U.S. v. Tucker, 2012 WL 5688390 (11/16/12) (Okl.) (unpub'd) - The district court did not abuse its discretion when it refused to sever drug-trafficking charges from felon-in-possession counts, although the charged guns and ammo were found at different times and in different places than when and where the drugs were found. There was plenty of evidence of guilt of the drug charges. So knowing the defendant was a felon wouldn't have prejudiced the defendant. And most of the gun evidence would have been admissible at any separate drug trial as intrinsic to the drug offenses and probative of intent to distribute [but his prior conviction would not have been]. And, even if there was prejudice, it certainly did not outweigh the inconvenience and expense of a separate trial, and the district court instructed the jury to consider all the charges separately.

U.S. v. Dixon, 2012 WL 5507180 (11/14/12) (Kan.) (unpub'd) - No Ineffective Assistance where the defendant alleged counsel failed to warn him about the possibility of an upward departure. The d. ct. departed from about 12 1/2 years to 35 years! But an erroneous sentence estimate does not amount to constitutionally deficient performance.

Arocho v. U.S., 2012 WL 5689253 (11/16/12) (unpub'd) - The 10th looks out for a pro se prisoner. The 10th reverses a district court dismissal due to the plaintiff's failure to comply with an order to submit a certified copy of a current trust account statement to show he couldn't afford to pay $1 towards a filing fee. The prisoner sent in copies of 2 account statements from the previous month. The statements showed he had no money in his account. The 10th held the d. ct. abused its discretion when it dismissed without at least warning the prisoner it would dismiss if he didn't produce more current statements.

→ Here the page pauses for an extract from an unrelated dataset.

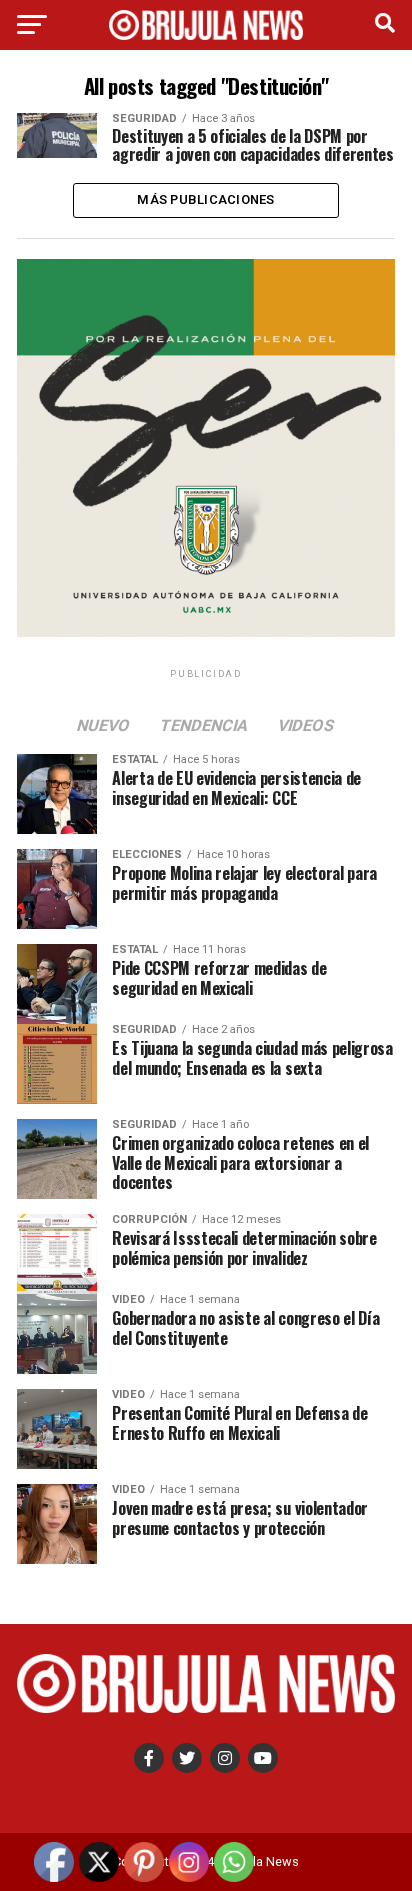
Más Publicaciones (205, 199)
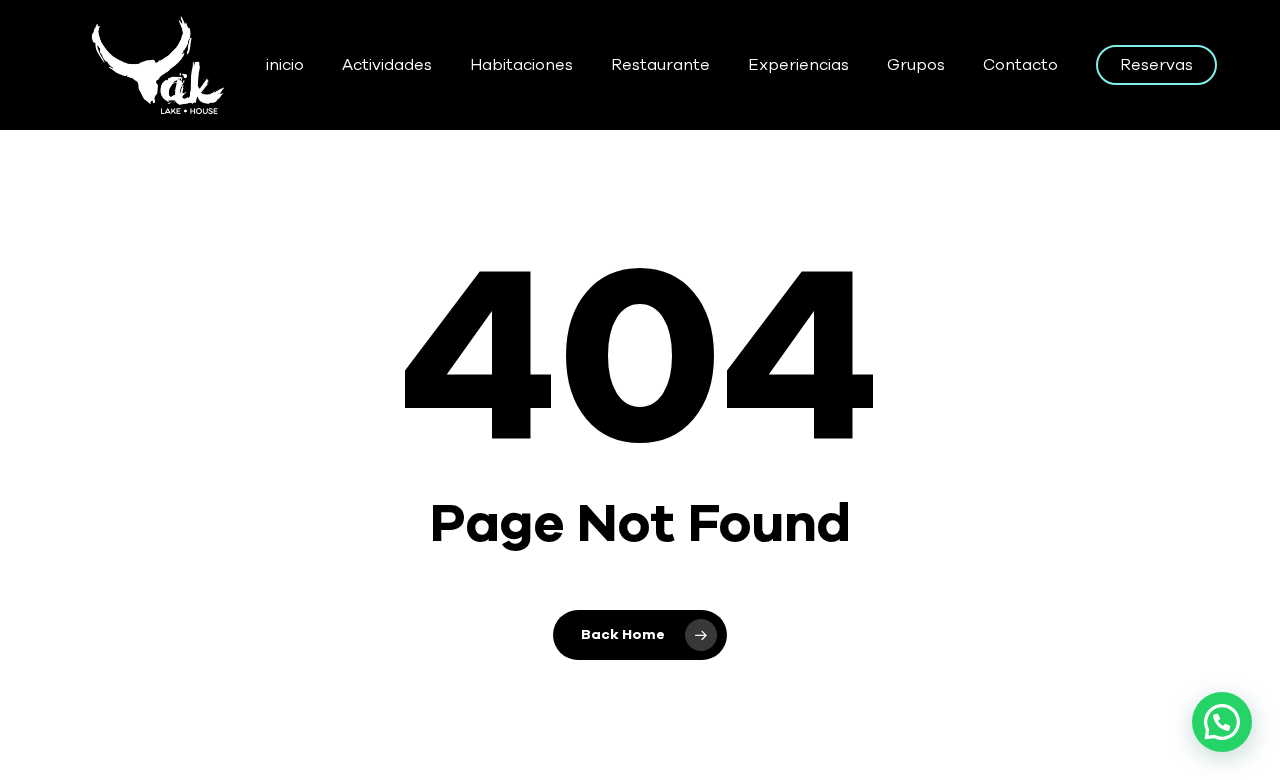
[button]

Bowie v. Franklin, 2012 WL 5690435 (11/16/12) (Okl.) (unpub'd) - The 10th reverses the district court's denial of relief because it wasn't obvious the petitioner didn't get cheated out of credit for time served on one of his sentences. But the 10th tells the district court to dismiss the case without prejudice for failure to pursue the prison grievance procedures.

Brown v. Roberts, 2012 WL 5507236 (11/14/12) (Kan.) (unpub'd) - Too bad for the petitioner that the d. ct. didn't advise him he should try for a stay and abeyance before getting dismissed to exhaust some of his issues in state court. It is not the proper function of the district court to assume the role of advocate for a pro se litigant.